IndieBio sees the application of biology extending beyond traditional biomedical applications. “Our aim is to accelerate biology as a technology. So, not just limited to the bio-medical vertical,” says Ryan Bethencourt, program director and venture partner at IndieBio. “We view biology as a technology that can be applied in multiple different verticals, across many different industries, including consumer, biomaterials, tools, medical, diagnostic, and therapeutic as well.”
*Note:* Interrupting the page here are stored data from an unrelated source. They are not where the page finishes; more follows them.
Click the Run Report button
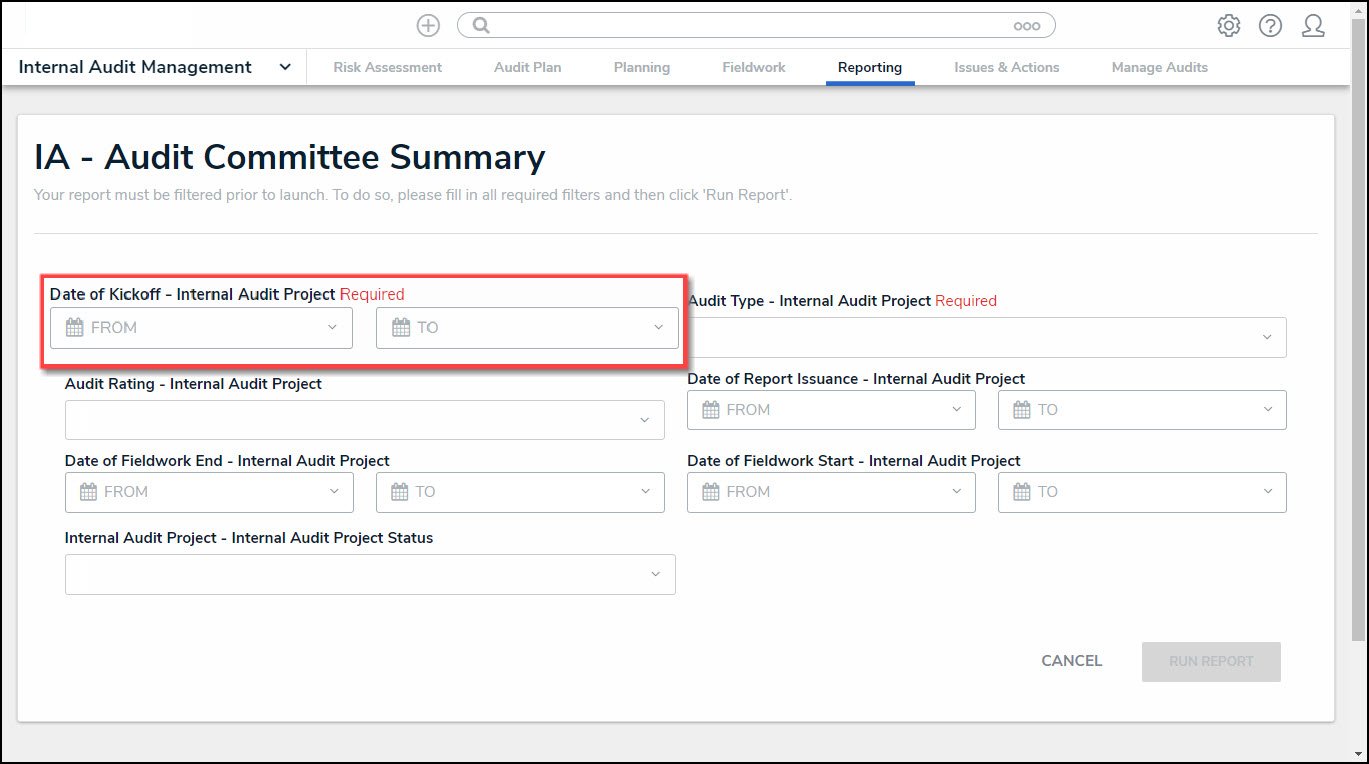This screenshot has height=764, width=1369. pyautogui.click(x=1210, y=661)
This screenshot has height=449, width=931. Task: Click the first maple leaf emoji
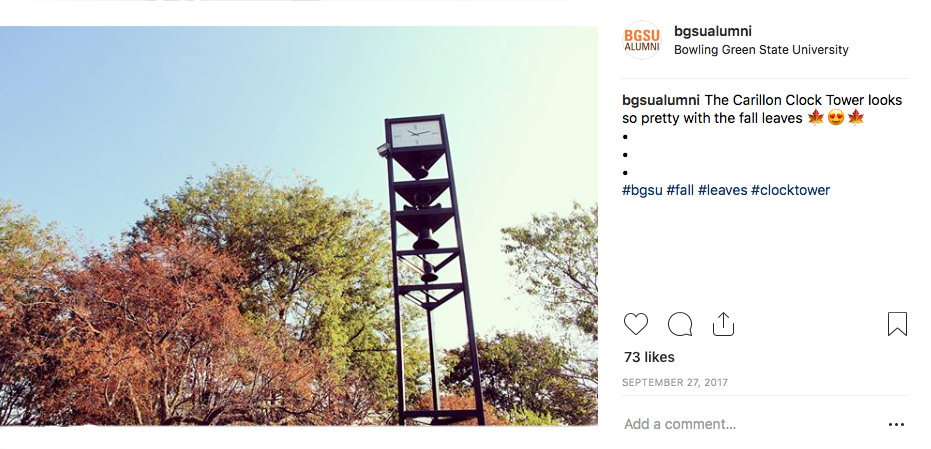tap(816, 118)
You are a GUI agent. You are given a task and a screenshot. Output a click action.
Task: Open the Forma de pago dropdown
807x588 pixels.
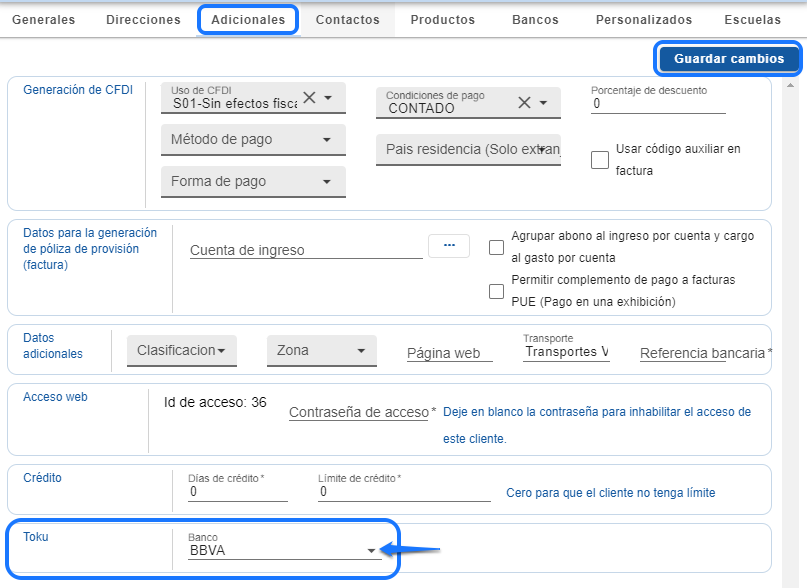tap(326, 182)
Companies that join the accelerator do work on therapies, but others are building with biology. One of IndieBio’s first companies, Clara Foods, created egg whites without chickens. The process uses five times less water, creates egg whites with more protein, and avoids the health concerns that come with raising large numbers of chickens in enclosed spaces.
During IndieBio’s second Demo Day in February 2016, Vali Nanomedical presented targeted cancer treatments, NERD Skincare explained how it uses the body’s microbiome to prevent acne and fight aging, and Koniku showed off how it’s building computer chips with living, biological neurons. One company, Gelzen, showed how it’s disrupting the gummy bear industry with its lab-produced, animal-free gelatin.
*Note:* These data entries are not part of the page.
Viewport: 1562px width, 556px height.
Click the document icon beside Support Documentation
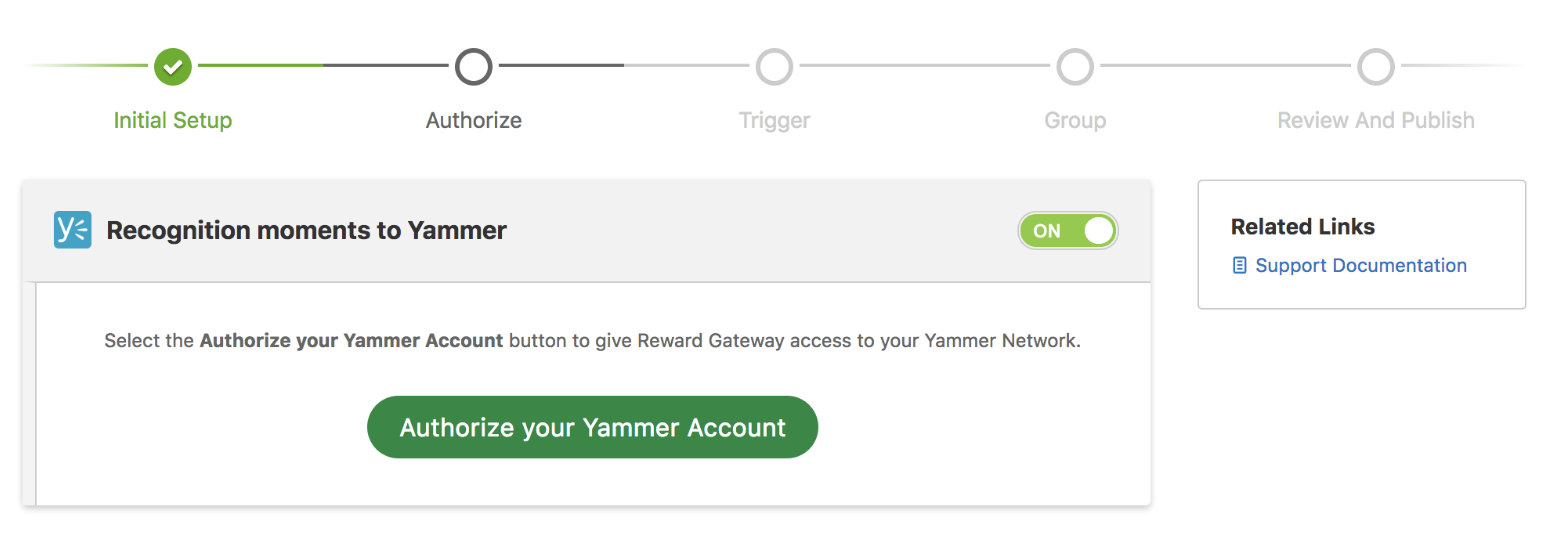tap(1240, 266)
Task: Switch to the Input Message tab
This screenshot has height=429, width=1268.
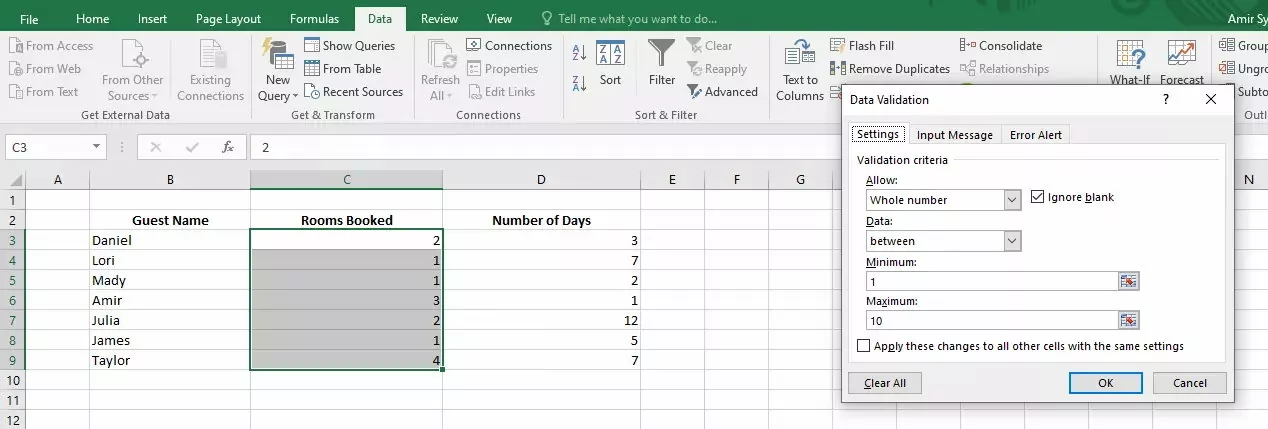Action: coord(955,135)
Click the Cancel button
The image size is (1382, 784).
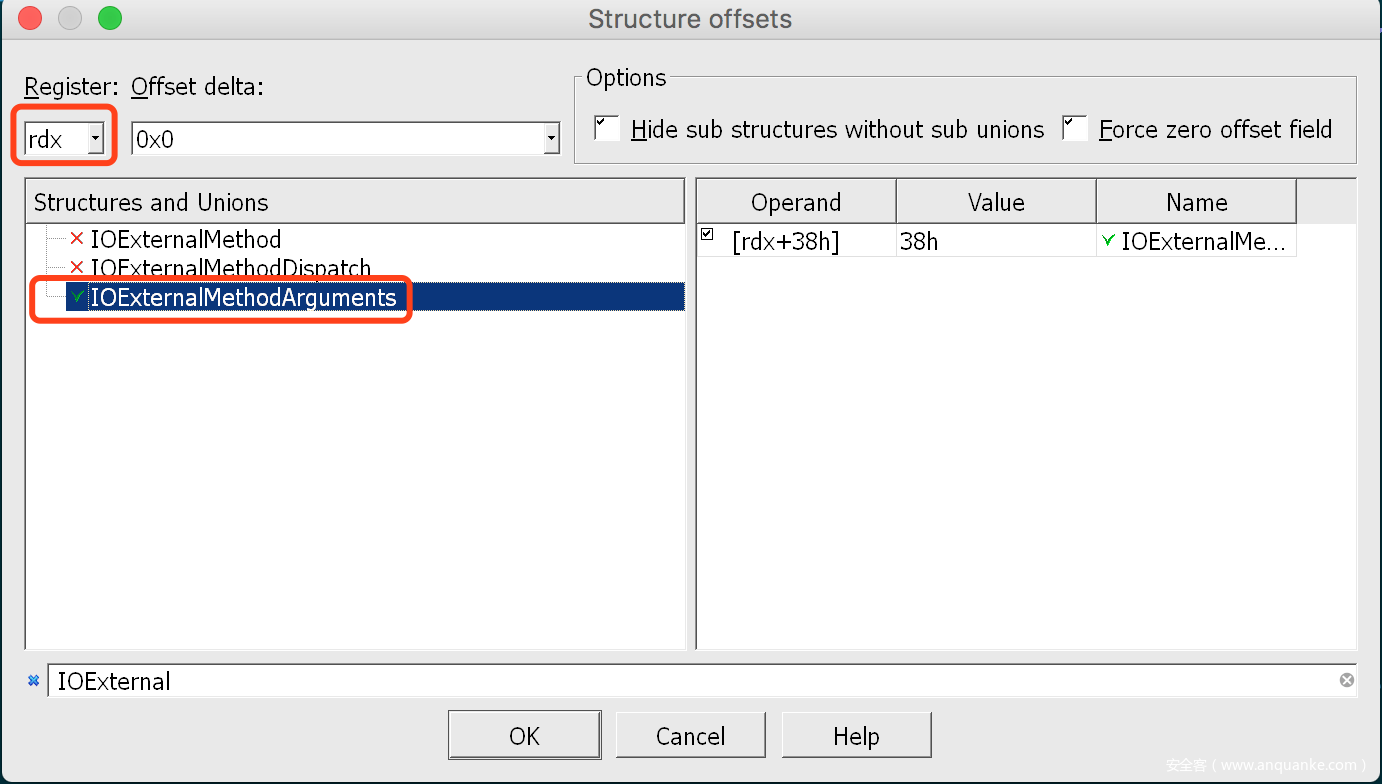[x=690, y=736]
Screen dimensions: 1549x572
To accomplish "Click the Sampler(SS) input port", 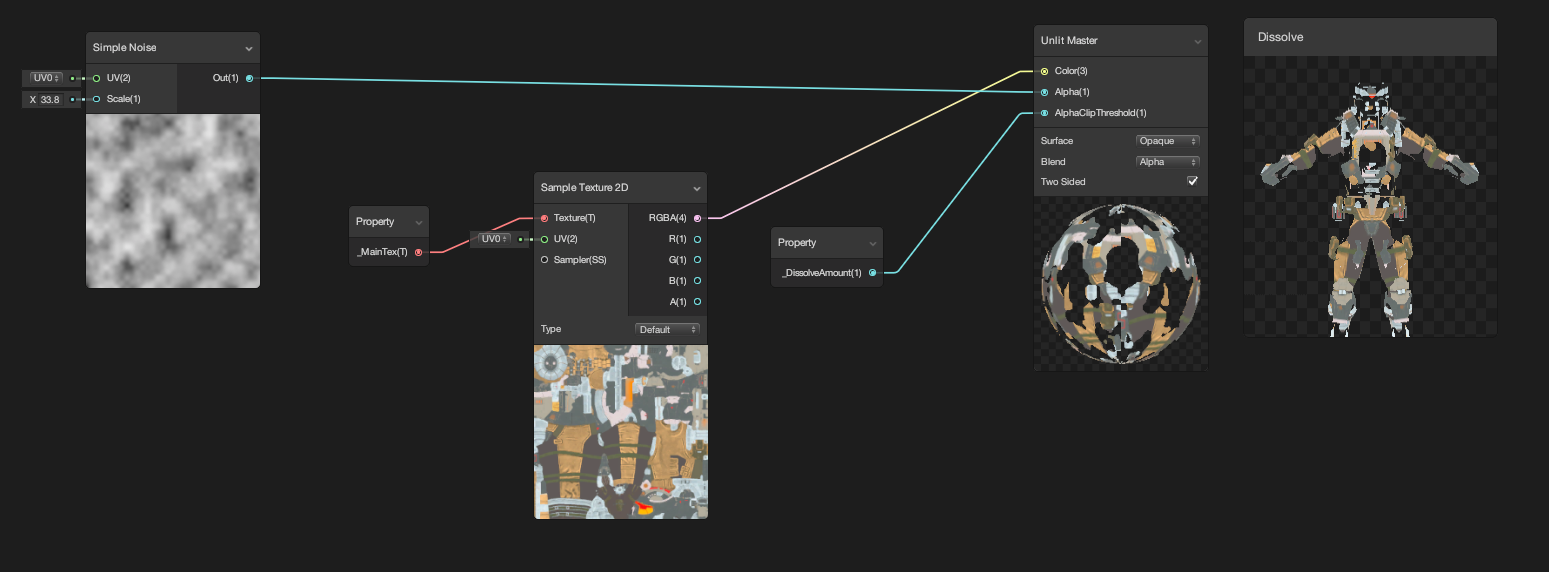I will click(x=544, y=260).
Founded in late 2014 by Arvind Gupta, Ron Shigeta, and Bethencourt, IndieBio invests $200,000 in cash and $50,000 in resources in up to 15 startups every six months. In return, the accelerator receives 8 percent equity. Backed by a $250 million VC fund from SOSV Ventures, the accelerator also provides startups access to a dedicated biolab in downtown San Francisco for a year. While startups develop products in the lab, they also spend a significant amount of their time in the 100-day program focused on the business side of their science. Bethencourt says the goal is to “enable scientists to really transition and translate their research from an academic lab, or occasionally a commercial lab, into their own company and their own vision.”
IndieBio is also branching out. It’s partnering with World Agri-Tech Investment Summit and the Stanford Business Association of Stanford Entrepreneurial Students (BASES) competition in 2016. Over a hundred companies made of Stanford students and alumni refine their pitch, business plan, and technology through BASES each year.
Leveraging tech to solve the world’s intractable problems may be a noble pursuit, but it requires funding. Biotech funding hit an all-time high in 2015, and IndieBio’s companies are just getting started, raising seed money to take their ideas further after they “graduate” on Demo Day.
Scientists don’t often begin their careers with the goal of becoming entrepreneurs, but IndieBio is an example of one path they might choose to help realize the impact they believe their work can have. Bethencourt says the company’s mission is to have a positive impact through the companies it funds. If they’re successful, Bethencourt says, “Literally, billions of people will have used a product or service by a company that was funded by IndieBio.”